Pour les constructeurs automobiles, l’attrait de l’Inde ne se limite donc pas aux coûts de fabrication. Les compétences en ingénierie et l’accès à un vaste marché automobile national deviennent des éléments tout aussi importants de l’équation.
Schneider Electric considère l’Inde comme l’un de ses quatre principaux pôles mondiaux et exploite 31 usines dans le pays, dont une « Lighthouse Factory » désignée par le Forum économique mondial à Hyderabad.
Alstom fabrique des locomotives électriques et des systèmes de métro dans les États du Bihar et de l’Andhra Pradesh, pour approvisionner à la fois le marché indien et les marchés d’exportation.
Ces exemples illustrent une tendance plus générale : les entreprises se tournent de plus en plus vers l’Inde non seulement pour produire pour le marché indien, mais aussi dans le cadre de leur implantation productive mondiale.
L’aérospatiale et la défense pourraient s’avérer être un secteur encore plus stratégique.
Safran emploie plus de 3 500 personnes réparties sur 18 sites en Inde et développe actuellement un important centre de maintenance, de réparation et de révision (MRO) de moteurs à Hyderabad.
Airbus s'approvisionne déjà en composants en Inde pour plus d'un milliard d'euros par an et, en collaboration avec Tata, assemble sur place des avions de transport militaire C295.
Pour les entreprises industrielles européennes, ces évolutions démontrent que l’Inde dépasse le simple modèle de fabrication à bas coût traditionnel pour s’orienter vers des segments plus exigeants sur le plan technique de la chaîne de valeur.
En 2026, l’opportunité que représente l’Inde va bien au-delà d’une simple délocalisation de la production.

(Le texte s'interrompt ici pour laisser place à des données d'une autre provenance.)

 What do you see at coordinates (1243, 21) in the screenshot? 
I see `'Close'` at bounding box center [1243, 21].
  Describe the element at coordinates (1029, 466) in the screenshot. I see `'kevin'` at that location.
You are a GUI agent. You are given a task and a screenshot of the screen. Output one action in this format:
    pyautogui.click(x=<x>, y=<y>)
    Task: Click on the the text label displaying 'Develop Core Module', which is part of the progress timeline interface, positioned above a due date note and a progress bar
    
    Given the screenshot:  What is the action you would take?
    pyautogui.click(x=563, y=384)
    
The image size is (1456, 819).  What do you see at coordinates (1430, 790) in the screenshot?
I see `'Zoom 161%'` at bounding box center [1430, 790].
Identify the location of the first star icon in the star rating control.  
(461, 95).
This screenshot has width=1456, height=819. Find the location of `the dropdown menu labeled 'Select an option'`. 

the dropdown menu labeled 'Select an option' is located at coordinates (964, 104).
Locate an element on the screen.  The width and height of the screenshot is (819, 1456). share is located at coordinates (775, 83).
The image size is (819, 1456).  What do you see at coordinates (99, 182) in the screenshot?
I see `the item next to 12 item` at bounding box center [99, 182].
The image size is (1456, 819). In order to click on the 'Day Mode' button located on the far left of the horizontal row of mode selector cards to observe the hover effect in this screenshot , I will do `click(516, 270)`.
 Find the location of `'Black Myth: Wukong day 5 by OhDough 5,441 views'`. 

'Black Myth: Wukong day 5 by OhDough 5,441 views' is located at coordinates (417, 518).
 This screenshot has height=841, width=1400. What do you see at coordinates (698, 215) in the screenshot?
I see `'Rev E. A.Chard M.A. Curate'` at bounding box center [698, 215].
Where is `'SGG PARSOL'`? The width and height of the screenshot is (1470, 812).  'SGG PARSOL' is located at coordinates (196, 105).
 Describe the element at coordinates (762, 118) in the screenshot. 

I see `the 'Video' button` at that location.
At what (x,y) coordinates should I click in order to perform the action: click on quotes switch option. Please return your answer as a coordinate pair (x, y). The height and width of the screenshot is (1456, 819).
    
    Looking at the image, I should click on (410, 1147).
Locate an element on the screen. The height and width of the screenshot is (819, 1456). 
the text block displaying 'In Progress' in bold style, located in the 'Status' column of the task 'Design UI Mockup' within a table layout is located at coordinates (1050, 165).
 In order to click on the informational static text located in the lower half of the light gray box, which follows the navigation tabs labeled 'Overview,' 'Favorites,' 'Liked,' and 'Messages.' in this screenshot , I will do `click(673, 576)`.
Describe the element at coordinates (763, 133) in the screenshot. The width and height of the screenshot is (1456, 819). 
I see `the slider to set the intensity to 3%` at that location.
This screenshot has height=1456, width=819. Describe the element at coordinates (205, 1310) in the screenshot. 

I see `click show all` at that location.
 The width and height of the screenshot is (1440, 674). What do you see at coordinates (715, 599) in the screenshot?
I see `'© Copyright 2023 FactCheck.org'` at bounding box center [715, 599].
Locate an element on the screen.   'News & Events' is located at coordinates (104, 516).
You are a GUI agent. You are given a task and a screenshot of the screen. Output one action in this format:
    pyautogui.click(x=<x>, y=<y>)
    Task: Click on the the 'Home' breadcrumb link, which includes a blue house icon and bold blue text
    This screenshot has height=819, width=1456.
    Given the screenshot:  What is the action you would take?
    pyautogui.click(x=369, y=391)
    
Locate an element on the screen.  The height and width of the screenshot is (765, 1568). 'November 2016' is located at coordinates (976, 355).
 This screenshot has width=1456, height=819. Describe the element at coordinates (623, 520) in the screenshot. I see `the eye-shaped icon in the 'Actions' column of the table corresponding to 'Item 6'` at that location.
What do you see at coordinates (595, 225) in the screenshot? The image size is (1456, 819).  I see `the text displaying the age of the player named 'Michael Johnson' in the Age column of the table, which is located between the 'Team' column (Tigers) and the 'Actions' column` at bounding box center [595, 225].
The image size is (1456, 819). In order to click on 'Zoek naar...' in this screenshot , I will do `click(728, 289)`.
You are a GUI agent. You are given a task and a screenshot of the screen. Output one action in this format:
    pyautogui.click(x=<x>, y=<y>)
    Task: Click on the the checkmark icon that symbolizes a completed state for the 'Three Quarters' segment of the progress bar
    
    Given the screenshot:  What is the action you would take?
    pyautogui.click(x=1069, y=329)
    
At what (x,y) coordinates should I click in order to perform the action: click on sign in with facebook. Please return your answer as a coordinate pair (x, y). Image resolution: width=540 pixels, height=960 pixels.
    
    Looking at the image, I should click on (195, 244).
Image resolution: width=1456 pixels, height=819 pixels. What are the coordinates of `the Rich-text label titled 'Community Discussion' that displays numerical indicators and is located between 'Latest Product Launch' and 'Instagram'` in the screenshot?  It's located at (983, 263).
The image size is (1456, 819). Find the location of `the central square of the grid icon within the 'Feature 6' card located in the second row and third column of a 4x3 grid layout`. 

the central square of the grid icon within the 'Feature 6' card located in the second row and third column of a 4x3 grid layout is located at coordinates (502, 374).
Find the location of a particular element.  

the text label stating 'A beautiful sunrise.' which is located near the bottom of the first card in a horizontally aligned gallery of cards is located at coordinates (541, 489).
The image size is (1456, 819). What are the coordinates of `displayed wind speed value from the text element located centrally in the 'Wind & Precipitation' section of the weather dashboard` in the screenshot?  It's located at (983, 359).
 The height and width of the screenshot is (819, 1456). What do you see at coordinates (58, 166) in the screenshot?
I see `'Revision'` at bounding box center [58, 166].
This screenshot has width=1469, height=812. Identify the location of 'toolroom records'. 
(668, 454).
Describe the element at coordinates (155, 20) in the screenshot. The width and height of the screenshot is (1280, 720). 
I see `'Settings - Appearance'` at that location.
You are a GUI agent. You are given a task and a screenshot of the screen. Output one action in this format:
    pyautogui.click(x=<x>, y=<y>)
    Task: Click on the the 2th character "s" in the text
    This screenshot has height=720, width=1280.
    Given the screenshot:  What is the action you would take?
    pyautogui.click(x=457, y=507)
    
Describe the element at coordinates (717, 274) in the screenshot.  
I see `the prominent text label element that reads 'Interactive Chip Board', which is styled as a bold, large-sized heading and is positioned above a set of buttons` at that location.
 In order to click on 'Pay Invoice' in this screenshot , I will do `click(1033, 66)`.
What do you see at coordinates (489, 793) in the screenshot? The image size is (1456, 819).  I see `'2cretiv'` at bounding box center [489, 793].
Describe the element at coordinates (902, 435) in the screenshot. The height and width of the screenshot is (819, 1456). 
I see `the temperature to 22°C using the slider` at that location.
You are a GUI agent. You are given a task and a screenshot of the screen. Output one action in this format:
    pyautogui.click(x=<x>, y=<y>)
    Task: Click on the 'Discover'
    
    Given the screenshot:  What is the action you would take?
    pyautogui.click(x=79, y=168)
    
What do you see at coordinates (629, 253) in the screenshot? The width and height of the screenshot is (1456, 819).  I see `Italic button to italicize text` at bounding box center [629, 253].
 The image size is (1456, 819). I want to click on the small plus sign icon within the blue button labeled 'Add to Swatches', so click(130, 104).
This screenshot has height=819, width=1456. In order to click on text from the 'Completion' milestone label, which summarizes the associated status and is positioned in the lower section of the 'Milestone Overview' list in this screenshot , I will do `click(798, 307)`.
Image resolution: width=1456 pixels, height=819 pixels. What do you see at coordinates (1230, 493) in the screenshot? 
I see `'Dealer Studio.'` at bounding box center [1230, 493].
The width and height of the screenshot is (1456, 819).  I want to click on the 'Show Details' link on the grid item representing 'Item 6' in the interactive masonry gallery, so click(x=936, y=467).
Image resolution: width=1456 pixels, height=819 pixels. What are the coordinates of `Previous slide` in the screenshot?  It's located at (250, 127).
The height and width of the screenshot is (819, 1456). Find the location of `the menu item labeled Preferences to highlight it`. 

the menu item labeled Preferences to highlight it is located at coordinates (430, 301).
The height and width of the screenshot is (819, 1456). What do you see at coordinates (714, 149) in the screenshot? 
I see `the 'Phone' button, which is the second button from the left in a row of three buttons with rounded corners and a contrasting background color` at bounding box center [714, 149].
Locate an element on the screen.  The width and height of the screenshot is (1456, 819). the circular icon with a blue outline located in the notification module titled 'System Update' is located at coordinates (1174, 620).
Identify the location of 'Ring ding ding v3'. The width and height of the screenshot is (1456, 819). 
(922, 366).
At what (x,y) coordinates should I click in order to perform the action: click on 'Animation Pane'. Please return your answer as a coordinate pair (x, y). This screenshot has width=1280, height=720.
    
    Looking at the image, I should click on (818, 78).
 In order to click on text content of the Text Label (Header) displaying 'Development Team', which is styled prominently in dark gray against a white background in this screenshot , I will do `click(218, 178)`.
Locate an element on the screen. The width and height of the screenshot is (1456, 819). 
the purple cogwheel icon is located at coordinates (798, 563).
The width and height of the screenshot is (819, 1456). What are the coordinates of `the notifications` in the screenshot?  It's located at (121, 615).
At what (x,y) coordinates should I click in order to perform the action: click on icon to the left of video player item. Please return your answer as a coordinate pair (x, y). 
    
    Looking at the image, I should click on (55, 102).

Les entreprises considèrent de plus en plus l’Inde comme une plateforme capable de combiner l’accès au marché intérieur avec la fabrication, l’ingénierie, la technologie, la R&D et les services aux entreprises à l’international. Cela rend ce marché pertinent non seulement pour la diversification de la chaîne d’approvisionnement, mais aussi pour des décisions plus larges concernant le lieu où les capacités futures devront être développées.
Cette opportunité n’est pas sans poser des défis de mise en œuvre. Le développement des fournisseurs, les infrastructures, la disponibilité des talents, les exigences réglementaires et les disparités entre les États doivent tous être évalués avec soin. L’entrée sur le marché nécessite donc un emplacement et un modèle opérationnel adaptés au secteur d’activité et aux objectifs de l’entreprise.
Mais la direction à suivre est claire. L’Inde progresse dans la chaîne de valeur et occupe une place de plus en plus importante dans la réflexion des multinationales sur leurs opérations mondiales.
Pour les entreprises qui envisagent aujourd’hui de s’implanter en Inde, la question n’est plus simplement de savoir si l’Inde peut soutenir leurs activités. Il s’agit désormais de déterminer quelles parties de leur chaîne de valeur mondiale doivent y être développées et y prendre de l’ampleur.